Rebecca S. Richards, Department of English
During my year-long sabbatical in 2017-2018, I propose to work on my current book project, Not Playing Around: Feminist and Queer Rhetorics in Videogames (working title). I will research at the Learning Games Initiative Research Archive (LGIRA), the world’s largest videogame archives, for which I have already applied and received a letter of support. I am applying for grants for this project, but at the very least, I plan to request the St. Olaf 20% of salary support for my sabbatical.

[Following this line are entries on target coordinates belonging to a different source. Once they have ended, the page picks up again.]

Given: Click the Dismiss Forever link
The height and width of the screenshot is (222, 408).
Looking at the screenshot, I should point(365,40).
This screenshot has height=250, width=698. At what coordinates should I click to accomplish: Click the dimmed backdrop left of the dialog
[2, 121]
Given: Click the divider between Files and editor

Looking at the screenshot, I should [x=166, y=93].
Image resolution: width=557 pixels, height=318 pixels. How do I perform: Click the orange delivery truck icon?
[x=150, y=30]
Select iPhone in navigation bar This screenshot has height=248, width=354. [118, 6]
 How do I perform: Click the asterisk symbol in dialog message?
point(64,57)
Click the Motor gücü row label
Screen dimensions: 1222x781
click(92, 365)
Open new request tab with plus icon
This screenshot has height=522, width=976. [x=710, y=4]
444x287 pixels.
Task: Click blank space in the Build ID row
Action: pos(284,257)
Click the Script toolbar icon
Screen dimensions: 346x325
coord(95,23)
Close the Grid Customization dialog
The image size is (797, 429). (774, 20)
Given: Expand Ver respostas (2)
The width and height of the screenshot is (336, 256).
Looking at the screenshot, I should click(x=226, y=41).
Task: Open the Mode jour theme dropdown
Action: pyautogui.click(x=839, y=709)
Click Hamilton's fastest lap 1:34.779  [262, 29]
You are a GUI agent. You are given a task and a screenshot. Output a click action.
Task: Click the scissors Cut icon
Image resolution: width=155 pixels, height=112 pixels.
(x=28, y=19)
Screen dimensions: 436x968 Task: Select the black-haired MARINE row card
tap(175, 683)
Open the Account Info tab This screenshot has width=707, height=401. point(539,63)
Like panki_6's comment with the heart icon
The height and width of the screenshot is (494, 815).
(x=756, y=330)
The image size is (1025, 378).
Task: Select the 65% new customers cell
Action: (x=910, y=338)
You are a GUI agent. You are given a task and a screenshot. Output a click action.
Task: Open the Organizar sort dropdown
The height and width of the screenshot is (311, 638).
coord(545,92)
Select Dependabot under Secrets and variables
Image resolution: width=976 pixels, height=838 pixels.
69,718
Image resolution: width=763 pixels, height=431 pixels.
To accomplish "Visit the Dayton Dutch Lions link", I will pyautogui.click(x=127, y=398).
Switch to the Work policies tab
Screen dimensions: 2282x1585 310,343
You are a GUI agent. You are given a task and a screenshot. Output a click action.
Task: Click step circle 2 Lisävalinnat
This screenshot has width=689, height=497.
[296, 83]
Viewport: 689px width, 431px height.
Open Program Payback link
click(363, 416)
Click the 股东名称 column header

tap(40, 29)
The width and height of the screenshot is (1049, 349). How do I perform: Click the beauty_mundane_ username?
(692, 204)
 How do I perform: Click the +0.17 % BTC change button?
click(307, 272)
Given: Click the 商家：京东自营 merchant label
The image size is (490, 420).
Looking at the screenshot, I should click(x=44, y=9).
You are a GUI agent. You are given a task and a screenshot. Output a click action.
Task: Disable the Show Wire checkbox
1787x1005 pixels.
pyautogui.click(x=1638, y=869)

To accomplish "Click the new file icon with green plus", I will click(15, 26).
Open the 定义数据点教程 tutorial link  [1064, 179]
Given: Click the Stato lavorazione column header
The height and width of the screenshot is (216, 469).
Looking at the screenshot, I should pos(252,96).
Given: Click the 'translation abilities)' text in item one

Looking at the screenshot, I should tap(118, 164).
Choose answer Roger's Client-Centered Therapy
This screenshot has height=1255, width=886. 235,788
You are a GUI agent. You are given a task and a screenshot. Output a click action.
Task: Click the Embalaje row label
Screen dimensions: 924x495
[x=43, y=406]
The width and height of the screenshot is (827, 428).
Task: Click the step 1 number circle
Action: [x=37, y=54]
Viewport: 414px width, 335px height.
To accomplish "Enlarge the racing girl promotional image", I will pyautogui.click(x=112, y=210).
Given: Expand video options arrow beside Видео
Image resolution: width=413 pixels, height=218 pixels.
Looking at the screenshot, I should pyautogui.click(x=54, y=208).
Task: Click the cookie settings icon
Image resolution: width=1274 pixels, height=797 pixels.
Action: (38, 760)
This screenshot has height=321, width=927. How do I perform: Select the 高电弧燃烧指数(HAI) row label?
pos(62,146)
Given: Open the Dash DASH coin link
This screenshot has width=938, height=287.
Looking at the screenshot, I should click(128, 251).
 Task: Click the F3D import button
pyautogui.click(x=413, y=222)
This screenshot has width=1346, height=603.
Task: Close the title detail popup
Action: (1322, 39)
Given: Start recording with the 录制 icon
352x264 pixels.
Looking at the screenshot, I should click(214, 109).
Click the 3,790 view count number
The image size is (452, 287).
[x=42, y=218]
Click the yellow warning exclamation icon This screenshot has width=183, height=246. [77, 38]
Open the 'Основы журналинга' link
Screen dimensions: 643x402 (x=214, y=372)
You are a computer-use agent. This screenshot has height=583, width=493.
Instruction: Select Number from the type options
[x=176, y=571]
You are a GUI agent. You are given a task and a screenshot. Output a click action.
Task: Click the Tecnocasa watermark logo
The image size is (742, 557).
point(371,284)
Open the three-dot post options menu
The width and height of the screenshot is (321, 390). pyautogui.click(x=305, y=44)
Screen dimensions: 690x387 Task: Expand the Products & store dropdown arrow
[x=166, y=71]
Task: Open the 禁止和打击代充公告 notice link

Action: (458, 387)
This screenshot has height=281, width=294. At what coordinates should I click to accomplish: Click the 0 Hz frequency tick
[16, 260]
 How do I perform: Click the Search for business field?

In addition to this book project, I also intend to continue work on my digital archive, Women Heads of State, as well as develop teaching materials for English 285 and 286, as both courses relate to my book project.

Greg Walter, Department of Religion
Project Title:  The Hidden God, Trinity, and Pluralism

This project proposes how to articulate Christian claims and arguments about God that are open to contemporary pluralism.  Christians need to make claims that God is hidden, meaning that God has an identity, being, and activity not exhausted or firmly established by God’s self-disclosure as the God of Israel who raised Jesus of Nazareth from the dead.  With this account of God both hidden and as Trinity, Christians can act and think in a way much more open to the pluralism of claims, practices, and beliefs of the contemporary world.

Tom Williamson, Department of Sociology & Anthropology
During this sabbatical, I will complete some already started research work on the history of medicine and mental health in Malaysia.  I will also work on a teaching-related writing project and revise one of my courses.

Karen P. Wilson, Department of Theater
An exploration of the relationship between theater and film noting similarities and differences, technical crossovers and audience relationships.  I would like to develop a new class focusing on this relationship between theater and film encouraging our students to understand the distinctions and similarities between the two art forms. Begin making connections in the film industry and attend an international conference in film (perhaps the Sydney film festival).  This will have a secondary benefit of assisting with the further development of our Interim class, the Arts and Literature of Australia and New Zealand strengthening and expanding our connections in Australia and New Zealand with a view to adding new dimensions of film to this abroad program. Secondary: continue to work on various creative projects as well as continue work on course revisions.